_STATED TASK_
Identify each line in the records below that includes the word "link" and copy those lines.

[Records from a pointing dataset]

## Begin

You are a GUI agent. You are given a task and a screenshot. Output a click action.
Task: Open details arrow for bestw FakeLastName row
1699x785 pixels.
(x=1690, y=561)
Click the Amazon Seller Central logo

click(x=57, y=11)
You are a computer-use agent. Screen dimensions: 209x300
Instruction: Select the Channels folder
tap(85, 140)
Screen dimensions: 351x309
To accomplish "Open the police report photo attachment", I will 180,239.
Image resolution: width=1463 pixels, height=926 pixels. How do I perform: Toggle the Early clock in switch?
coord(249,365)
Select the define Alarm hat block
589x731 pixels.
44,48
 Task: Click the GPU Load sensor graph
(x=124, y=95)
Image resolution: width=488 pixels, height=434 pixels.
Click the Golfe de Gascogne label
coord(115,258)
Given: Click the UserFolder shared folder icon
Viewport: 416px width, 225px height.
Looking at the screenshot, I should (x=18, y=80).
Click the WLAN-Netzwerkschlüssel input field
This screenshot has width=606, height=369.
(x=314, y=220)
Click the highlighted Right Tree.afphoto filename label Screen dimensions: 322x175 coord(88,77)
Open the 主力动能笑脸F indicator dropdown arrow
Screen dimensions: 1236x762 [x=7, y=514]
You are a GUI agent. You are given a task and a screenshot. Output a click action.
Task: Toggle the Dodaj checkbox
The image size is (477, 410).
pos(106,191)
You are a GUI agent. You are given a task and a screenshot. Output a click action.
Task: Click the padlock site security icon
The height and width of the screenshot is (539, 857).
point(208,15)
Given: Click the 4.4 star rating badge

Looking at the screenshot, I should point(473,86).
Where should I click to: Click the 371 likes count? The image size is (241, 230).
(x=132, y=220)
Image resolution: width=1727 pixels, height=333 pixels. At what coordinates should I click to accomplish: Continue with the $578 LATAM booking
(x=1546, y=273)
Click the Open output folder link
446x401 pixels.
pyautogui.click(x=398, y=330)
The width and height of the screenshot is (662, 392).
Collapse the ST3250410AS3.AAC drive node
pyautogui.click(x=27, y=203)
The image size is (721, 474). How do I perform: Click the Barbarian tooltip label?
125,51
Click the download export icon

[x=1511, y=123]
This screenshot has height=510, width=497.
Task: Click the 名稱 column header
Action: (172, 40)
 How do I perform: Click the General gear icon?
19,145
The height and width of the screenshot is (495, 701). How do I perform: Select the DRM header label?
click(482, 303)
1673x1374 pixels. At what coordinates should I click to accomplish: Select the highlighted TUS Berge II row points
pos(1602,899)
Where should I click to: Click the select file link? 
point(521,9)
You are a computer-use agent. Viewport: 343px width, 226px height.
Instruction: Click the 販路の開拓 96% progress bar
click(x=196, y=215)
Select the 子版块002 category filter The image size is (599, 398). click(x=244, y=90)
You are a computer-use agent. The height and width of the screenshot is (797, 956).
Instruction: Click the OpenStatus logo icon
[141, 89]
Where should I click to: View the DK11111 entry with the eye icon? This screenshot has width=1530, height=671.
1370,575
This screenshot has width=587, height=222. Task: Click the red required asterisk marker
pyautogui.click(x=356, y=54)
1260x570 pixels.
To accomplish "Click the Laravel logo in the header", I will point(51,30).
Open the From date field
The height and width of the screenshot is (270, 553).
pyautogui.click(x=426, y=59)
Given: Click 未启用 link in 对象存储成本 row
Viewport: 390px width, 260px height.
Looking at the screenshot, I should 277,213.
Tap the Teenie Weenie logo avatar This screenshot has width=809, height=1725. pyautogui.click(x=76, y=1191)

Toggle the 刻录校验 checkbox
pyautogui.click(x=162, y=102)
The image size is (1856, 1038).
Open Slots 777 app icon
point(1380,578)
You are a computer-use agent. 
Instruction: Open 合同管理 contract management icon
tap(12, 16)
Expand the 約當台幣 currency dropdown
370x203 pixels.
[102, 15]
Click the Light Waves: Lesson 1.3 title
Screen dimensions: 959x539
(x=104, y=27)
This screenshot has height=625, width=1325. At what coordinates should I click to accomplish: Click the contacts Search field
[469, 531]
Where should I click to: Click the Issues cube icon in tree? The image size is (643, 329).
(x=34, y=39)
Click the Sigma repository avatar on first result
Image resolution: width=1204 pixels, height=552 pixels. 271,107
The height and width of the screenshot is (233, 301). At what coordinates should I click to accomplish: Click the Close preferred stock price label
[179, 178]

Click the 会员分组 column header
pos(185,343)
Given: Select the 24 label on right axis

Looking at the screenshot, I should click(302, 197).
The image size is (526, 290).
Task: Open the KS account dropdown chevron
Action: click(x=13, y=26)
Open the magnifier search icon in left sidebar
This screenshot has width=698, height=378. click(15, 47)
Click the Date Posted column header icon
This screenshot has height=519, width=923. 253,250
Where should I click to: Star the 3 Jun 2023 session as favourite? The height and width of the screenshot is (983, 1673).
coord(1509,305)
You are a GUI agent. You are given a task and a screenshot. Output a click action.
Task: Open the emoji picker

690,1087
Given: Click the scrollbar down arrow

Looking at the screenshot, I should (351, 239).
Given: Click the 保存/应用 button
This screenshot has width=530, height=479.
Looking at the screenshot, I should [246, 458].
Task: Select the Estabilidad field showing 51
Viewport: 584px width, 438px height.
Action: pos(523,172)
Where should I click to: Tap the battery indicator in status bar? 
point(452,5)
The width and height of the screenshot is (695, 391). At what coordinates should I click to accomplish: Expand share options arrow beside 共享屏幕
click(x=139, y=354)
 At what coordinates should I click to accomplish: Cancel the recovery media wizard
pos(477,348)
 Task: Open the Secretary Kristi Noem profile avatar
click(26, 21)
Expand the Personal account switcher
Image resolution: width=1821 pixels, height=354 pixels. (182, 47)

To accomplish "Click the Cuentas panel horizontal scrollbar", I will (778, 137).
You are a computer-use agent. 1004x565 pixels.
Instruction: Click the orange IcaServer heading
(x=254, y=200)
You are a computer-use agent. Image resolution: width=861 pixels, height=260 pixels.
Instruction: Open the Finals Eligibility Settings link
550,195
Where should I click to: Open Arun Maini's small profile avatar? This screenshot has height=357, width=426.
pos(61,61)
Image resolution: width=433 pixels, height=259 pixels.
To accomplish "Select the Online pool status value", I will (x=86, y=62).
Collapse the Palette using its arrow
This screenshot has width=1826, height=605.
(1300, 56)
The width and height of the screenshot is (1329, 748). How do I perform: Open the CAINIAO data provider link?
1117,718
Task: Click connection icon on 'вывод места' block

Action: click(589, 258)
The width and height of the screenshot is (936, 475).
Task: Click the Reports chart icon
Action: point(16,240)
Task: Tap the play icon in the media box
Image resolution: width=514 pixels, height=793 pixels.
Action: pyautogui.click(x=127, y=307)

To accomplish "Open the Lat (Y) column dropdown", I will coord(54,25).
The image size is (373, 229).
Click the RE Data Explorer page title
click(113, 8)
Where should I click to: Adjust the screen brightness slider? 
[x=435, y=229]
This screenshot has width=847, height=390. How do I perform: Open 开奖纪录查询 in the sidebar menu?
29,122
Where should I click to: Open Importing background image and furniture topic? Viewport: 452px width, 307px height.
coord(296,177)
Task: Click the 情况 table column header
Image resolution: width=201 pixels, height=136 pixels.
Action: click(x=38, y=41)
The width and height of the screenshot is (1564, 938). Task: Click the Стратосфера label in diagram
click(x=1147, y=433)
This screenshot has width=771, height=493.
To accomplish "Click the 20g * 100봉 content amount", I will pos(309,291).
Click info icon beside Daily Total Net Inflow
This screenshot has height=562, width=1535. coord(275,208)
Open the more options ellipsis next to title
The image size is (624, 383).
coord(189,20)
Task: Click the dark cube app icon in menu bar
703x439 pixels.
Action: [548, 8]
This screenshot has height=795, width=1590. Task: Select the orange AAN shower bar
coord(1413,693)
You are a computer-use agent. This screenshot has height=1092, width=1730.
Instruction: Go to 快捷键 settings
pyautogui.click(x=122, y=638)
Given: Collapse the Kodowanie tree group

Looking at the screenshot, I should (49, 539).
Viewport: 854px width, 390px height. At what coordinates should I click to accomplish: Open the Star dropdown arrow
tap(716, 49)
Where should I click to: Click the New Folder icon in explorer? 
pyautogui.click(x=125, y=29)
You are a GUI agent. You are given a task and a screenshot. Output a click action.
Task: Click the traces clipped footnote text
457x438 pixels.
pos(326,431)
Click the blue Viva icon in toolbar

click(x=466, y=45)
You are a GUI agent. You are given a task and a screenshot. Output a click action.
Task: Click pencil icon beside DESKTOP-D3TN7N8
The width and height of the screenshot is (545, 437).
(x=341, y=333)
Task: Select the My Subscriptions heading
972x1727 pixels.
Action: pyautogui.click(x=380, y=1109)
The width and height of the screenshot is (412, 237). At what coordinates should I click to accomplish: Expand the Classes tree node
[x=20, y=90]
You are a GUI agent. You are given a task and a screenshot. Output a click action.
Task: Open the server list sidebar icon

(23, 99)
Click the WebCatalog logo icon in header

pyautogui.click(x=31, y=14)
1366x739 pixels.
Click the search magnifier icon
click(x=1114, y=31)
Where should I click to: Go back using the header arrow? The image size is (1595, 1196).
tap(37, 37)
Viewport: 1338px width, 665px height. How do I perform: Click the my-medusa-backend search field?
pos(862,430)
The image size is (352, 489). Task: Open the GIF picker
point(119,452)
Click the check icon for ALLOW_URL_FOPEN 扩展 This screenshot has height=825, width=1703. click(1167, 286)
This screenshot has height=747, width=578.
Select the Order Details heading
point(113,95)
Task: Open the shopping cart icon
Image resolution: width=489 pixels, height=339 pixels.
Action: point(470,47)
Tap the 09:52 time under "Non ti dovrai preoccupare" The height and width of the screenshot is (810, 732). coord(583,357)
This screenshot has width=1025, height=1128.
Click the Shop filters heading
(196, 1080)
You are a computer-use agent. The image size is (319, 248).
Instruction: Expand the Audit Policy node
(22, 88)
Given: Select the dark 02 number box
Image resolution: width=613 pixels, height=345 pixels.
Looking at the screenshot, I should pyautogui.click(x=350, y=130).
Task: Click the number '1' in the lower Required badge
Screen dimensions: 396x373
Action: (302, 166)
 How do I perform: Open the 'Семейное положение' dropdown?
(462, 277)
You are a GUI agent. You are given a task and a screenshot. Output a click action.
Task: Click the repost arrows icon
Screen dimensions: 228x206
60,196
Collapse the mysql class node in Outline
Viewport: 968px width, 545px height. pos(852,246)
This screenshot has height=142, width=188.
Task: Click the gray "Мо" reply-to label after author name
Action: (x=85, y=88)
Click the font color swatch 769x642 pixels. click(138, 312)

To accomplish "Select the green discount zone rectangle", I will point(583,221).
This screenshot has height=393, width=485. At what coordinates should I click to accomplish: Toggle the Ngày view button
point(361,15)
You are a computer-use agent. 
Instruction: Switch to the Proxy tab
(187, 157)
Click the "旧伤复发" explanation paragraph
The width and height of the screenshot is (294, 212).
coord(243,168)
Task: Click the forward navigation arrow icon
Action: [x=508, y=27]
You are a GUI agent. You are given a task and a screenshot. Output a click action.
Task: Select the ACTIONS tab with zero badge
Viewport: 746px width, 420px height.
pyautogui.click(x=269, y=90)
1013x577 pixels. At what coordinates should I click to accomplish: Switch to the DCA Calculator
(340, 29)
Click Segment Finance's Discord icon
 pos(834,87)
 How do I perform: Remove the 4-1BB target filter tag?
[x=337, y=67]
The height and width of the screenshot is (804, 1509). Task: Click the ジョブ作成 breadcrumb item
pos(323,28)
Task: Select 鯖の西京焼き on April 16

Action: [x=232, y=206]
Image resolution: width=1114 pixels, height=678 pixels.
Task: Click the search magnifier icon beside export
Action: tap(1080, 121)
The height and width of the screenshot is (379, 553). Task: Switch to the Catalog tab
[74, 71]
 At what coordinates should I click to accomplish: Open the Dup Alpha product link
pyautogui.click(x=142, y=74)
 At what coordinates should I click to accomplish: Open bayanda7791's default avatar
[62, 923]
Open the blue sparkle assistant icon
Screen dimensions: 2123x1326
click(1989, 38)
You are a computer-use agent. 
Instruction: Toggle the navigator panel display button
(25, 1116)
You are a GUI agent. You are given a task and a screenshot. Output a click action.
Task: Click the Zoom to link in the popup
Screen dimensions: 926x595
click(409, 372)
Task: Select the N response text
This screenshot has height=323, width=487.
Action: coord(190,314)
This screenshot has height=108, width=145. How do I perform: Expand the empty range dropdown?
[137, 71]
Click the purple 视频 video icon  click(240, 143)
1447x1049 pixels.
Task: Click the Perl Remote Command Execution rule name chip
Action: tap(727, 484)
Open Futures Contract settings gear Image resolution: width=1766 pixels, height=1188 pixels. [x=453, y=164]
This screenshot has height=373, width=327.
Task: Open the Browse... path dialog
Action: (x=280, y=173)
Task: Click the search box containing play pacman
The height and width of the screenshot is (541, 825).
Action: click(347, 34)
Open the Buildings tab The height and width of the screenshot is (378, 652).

## End

_EXERCISE RESULT_
Click the Open output folder link
Where should I click to: Click the select file link? 
Given: Click 未启用 link in 对象存储成本 row
Instruction: Open the Finals Eligibility Settings link
The width and height of the screenshot is (1329, 748). How do I perform: Open the CAINIAO data provider link?
 At what coordinates should I click to accomplish: Open the Dup Alpha product link
Task: Click the Zoom to link in the popup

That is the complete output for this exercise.